▶ [What this task involves]:
Swap "dropdown" for "menu" in every line from the one containing "Disable the Fix ROI checkbox" down to the end of the listing, and give those lines again with nothing else changed.

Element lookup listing
#####
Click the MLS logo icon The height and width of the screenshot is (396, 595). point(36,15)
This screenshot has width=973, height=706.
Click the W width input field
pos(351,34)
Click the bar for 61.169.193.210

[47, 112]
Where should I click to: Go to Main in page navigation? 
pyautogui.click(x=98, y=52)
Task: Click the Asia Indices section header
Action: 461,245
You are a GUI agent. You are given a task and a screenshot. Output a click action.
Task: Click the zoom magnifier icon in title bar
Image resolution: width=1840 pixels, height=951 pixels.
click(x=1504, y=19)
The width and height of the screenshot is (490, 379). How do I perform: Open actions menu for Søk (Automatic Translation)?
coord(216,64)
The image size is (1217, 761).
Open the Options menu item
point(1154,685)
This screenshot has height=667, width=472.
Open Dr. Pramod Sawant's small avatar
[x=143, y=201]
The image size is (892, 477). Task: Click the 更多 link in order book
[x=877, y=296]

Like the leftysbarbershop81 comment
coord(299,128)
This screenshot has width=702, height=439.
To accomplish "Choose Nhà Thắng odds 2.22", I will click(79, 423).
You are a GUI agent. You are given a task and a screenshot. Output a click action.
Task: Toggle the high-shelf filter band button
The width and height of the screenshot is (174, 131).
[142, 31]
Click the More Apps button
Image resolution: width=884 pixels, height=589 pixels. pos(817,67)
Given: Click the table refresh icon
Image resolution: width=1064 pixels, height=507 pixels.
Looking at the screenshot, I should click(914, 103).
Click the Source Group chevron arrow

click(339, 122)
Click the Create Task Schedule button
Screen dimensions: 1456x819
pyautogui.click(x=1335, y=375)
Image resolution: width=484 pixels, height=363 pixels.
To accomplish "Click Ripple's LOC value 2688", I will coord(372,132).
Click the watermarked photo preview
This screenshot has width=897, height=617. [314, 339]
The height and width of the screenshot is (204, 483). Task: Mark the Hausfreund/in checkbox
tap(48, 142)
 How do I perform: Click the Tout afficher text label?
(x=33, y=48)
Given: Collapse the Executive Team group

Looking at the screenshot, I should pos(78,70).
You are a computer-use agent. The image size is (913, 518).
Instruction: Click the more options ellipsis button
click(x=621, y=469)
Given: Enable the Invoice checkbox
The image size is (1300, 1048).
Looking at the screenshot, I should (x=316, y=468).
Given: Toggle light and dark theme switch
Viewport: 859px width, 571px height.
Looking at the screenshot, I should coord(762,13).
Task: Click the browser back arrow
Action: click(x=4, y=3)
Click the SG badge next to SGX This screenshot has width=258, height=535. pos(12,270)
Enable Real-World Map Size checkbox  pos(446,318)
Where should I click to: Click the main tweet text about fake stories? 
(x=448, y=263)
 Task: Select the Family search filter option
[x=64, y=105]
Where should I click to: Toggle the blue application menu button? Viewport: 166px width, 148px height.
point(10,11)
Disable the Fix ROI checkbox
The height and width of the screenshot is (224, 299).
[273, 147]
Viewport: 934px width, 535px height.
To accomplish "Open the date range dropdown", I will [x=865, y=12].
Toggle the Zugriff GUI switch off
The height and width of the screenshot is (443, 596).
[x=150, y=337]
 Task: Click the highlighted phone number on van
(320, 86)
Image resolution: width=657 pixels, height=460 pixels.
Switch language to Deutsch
#####
▶ [Response below]:
Disable the Fix ROI checkbox
The height and width of the screenshot is (224, 299).
[273, 147]
Viewport: 934px width, 535px height.
To accomplish "Open the date range menu", I will [x=865, y=12].
Toggle the Zugriff GUI switch off
The height and width of the screenshot is (443, 596).
[x=150, y=337]
 Task: Click the highlighted phone number on van
(320, 86)
Image resolution: width=657 pixels, height=460 pixels.
Switch language to Deutsch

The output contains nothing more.